Instructions to follow:
Look below for the line with "Screen dimensions: 868x488", then repeat it and all lines after it, exactly, minus any pictures.

----- Records for the exercise -----

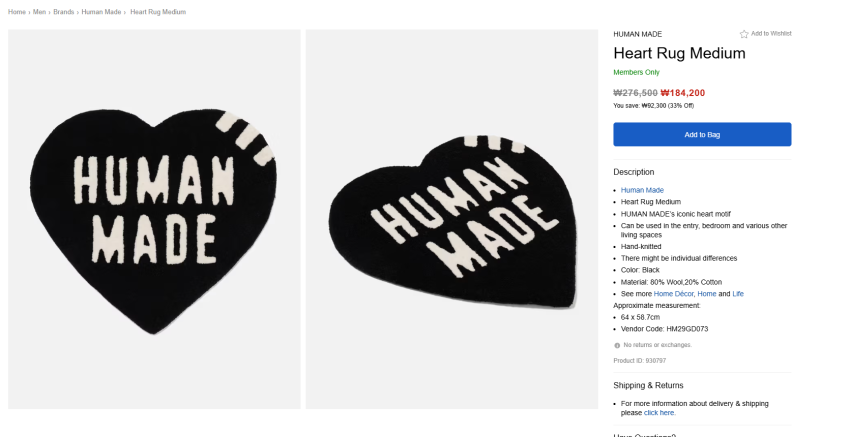Open the Life category link
This screenshot has width=850, height=437.
click(x=737, y=294)
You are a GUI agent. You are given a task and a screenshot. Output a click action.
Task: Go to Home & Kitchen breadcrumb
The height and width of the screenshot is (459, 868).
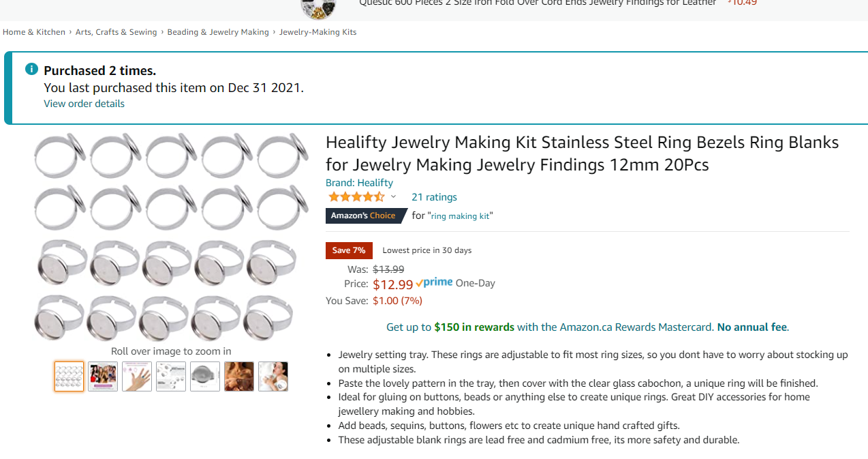34,32
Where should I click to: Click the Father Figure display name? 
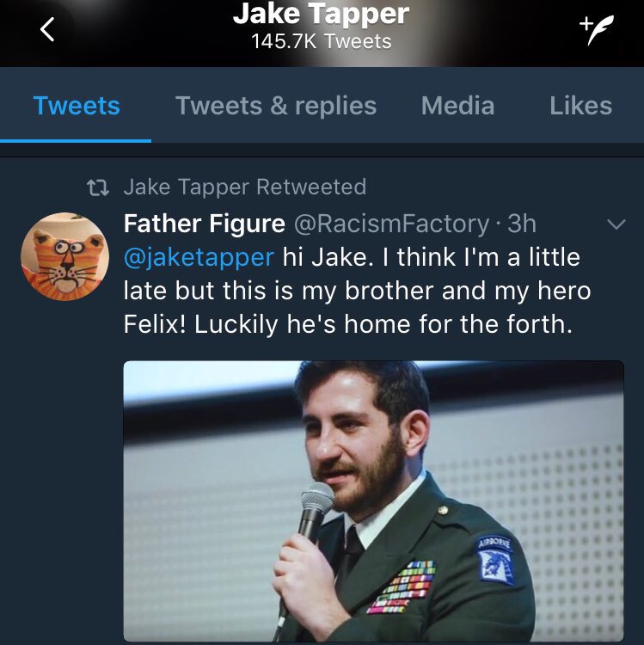205,224
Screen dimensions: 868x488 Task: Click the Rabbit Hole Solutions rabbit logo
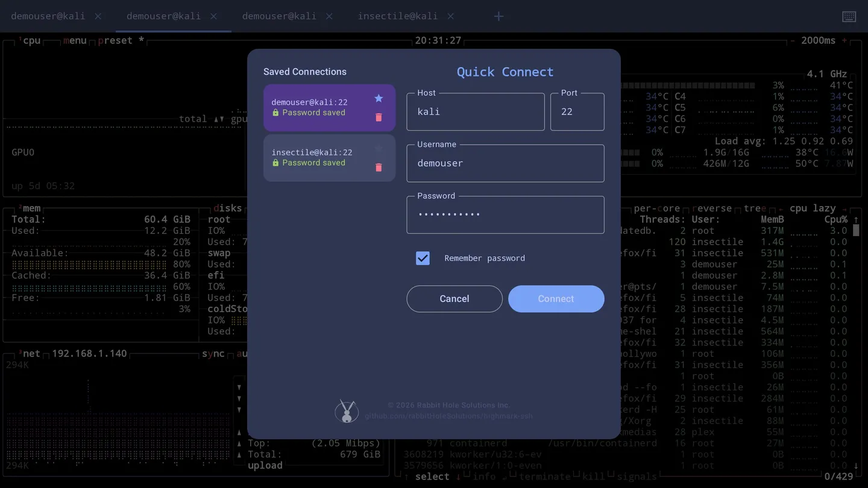click(347, 410)
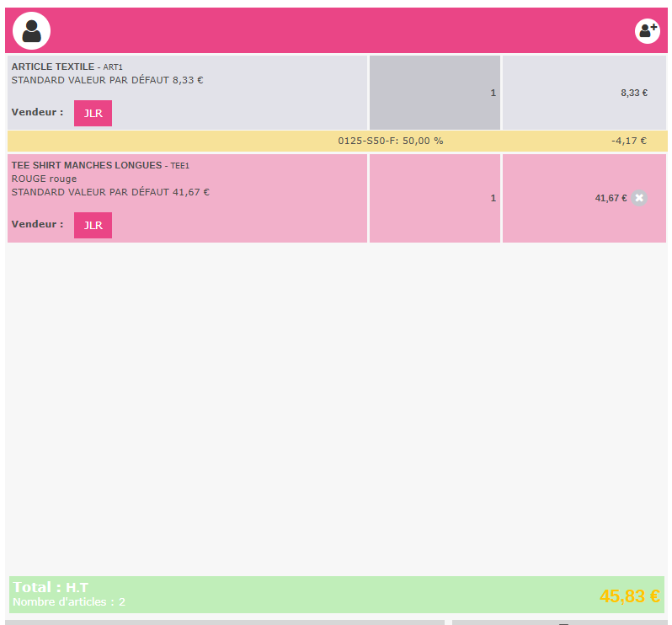Image resolution: width=672 pixels, height=625 pixels.
Task: Click the add customer icon
Action: point(647,31)
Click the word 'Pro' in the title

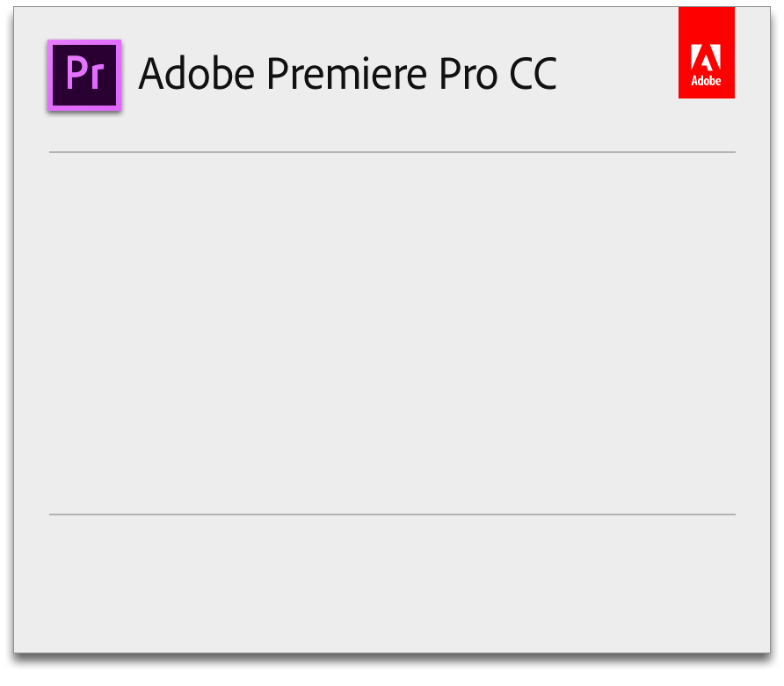pyautogui.click(x=475, y=75)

-----

Expected answer:
Screen dimensions: 868x488 Task: Click the Rabbit Hole Solutions rabbit logo
click(347, 410)
Image resolution: width=672 pixels, height=625 pixels.
Task: Click the add customer icon
Action: point(647,31)
Click the word 'Pro' in the title

pyautogui.click(x=475, y=75)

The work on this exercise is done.